*** Opening DATA TO EXAMINE ***

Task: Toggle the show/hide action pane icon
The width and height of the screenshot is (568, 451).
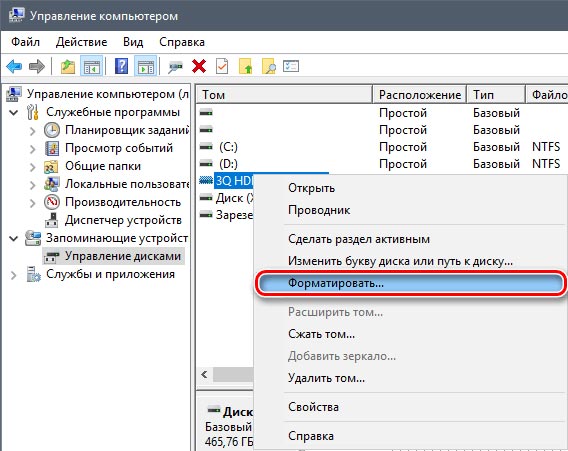Action: point(145,66)
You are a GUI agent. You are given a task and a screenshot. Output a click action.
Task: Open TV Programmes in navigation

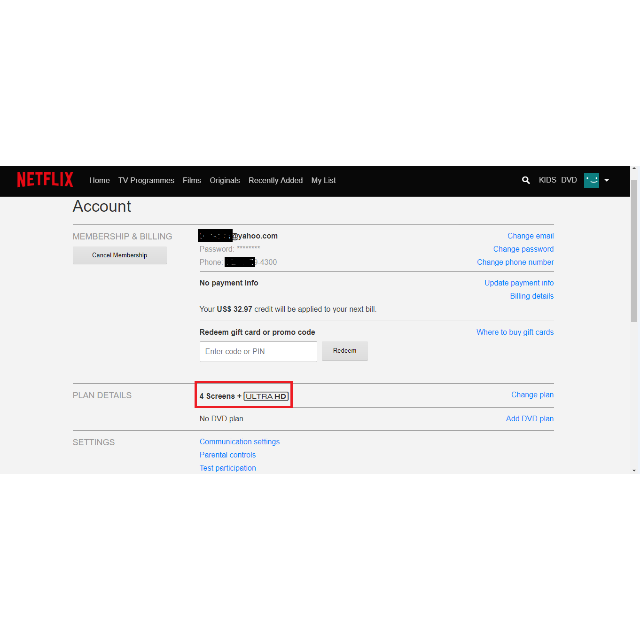pos(146,181)
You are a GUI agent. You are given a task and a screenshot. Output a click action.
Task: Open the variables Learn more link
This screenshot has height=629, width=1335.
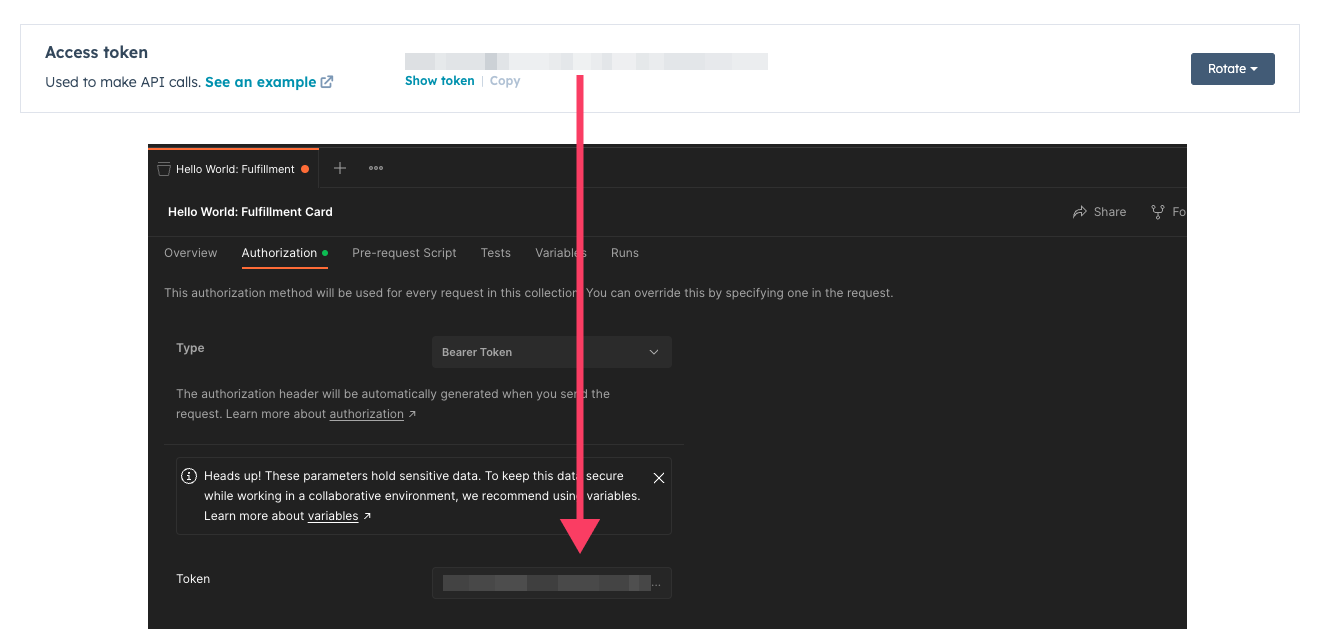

*** Closing DATA TO EXAMINE ***

• **EXERCISE PROMPT**
The listing above should be returned word for word, with pictures omitted.

• **REPLY**
Task: Toggle the show/hide action pane icon
The width and height of the screenshot is (568, 451).
Action: point(145,66)
You are a GUI agent. You are given a task and a screenshot. Output a click action.
Task: Open TV Programmes in navigation

pos(146,181)
You are a GUI agent. You are given a task and a screenshot. Output a click action.
Task: Open the variables Learn more link
This screenshot has height=629, width=1335.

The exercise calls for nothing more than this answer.